Discarded Data May Be Hiding Some Gold
The poet Kim Chun-soo once wrote: “When I called his name, he came to me and became a flower.” There is a lot of data around us that is simply abandoned and forgotten. Big data, however, attempts to bring this data back to life.
When someone is sent to an emergency room, all sorts of machines record the patient’s state. However, this precious data is not stored. It is discarded after being analyzed by a doctor in charge. If such data were stored, it could later be used by other doctors for case studies or for diagnosis and treatment when another patient is transferred.
Recently, the woman who was abducted by a murderer in Suwon called the police before she was killed. As was widely reported, the nearby base stations also received the signal, but only one recorded it – to charge the transmission fee. The other base stations discarded the data. It could have been easier to locate the woman if data from other stations could be utilized as well, perhaps saving her life.
From relentless chitchat to constantly uploaded everyday pictures to well-written research papers and extremely moderate blogs, there is plenty of diverse information on the web. Sensors are accumulating an enormous amount of information as well. Most of this abundant data around us is thrown away. The gist of big data is to collect and utilize this data as a new resource in itself.
Alberta, Canada, has been flourishing since 2003 when the province (I am Canadian) began to mine oil sand, which had been previously dismissed as containing low economic value before the international oil prices increased to over 40 dollars per barrel. Big data is oil sand in a sense – it is perhaps the last remaining resource that someone would make use of at some point. In any case, the storage prices are going down day by day. Data mining technology is improving at a rapid pace. Clouding environments allow data to be stored and searched for in a more stable way. For those reasons, it does not make a big difference now whether you discard or store the data. Sometimes you feel lucky when something you could have thrown away turns out to be useful at a later date.
From now on, it will not be easy for you to lie that you went to Jeju on a business trip. You can quickly find out whether someone is in Jeju or Seoul through the positional information system. In addition, the system locates people quite accurately – for instance, it can determine whether you are at the airport or a hotel in the city. These things are already happening. When you click on the “new tab” on your browser, it shows the most frequently visited websites. You may not even realize which site you visit most often. There is a website which displays connections between me and scholars who collaborated with me on a paper. This also happened without my knowledge. Even more thankfully, the site shows the citation of the paper. When I have a good idea, I immediately search for relevant keywords to find out if there is a similar idea. At those times I often worry if Google would combine those keywords and predict what I would think. Of course, it is a ridiculous notion. However, Google might do just that.

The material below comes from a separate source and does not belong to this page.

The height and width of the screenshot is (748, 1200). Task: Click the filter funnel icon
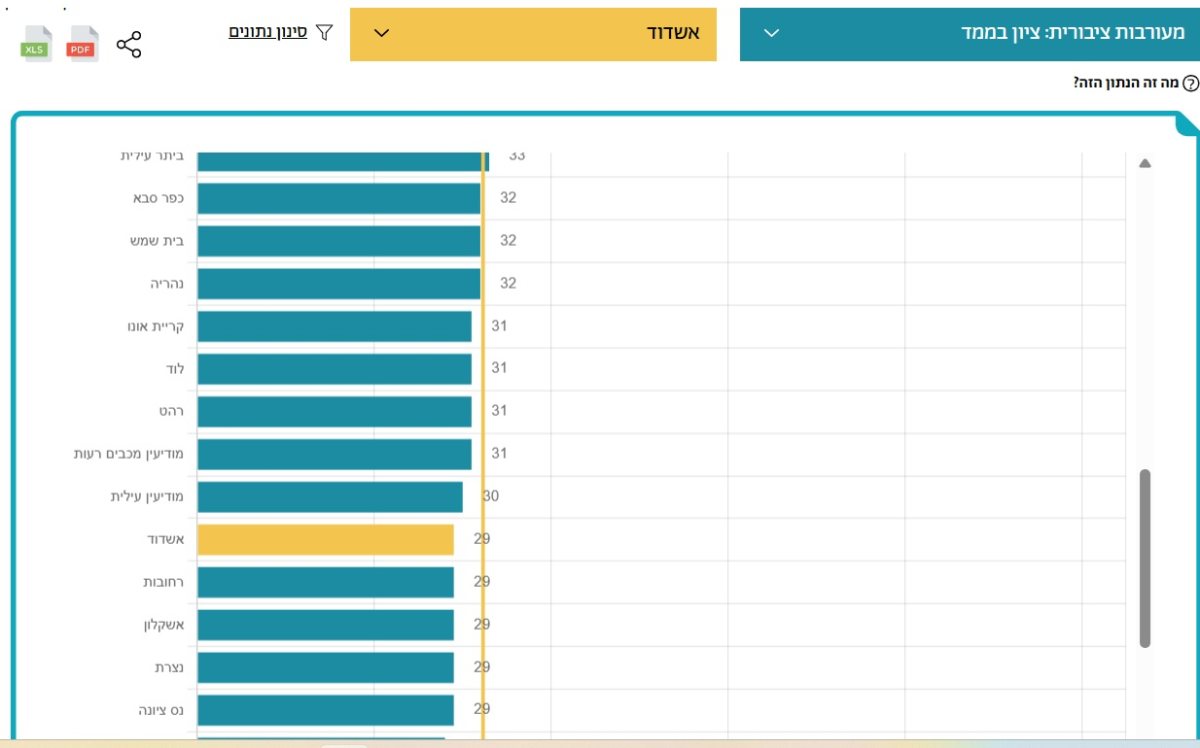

On August 4, 2006, AOL disclosed a compressed text file for research purpose. The file contained the record of 20 million keyword searches made by 650,000 users over the course of three months. For security reasons, AOL made sure the users could not be identified. Within a week, however, an anonymous customer number 4417749 was discovered to be Thelma Arnold – just by selecting a few of the searched keywords the real name and picture was revealed.
Combining the keywords that I have searched recently would show that I am quite obsessed with security statistics. Using unusual keywords in search engines can easily tell you that I might have some special ideas. Google could ask their task force to steal my idea. Of course, they will soon be disappointed when they come to realize what nonsense my idea was. That was just a fictitious story I wrote, allowing my imagination to wander about the upcoming age of big data. However, we will soon see this is not simply fiction. The era of big data has already begun. Some are creating added value by organizing pieces lying about, others are just watching and some don’t even realize the world is changing in front of their eyes. Is it not a problem, though, if you see oil sand and still don’t understand its value? Taking into account the oil sand, Canada has become the second largest oil reserve in the world, next to Saudi Arabia. In any case, data will pile up without limits.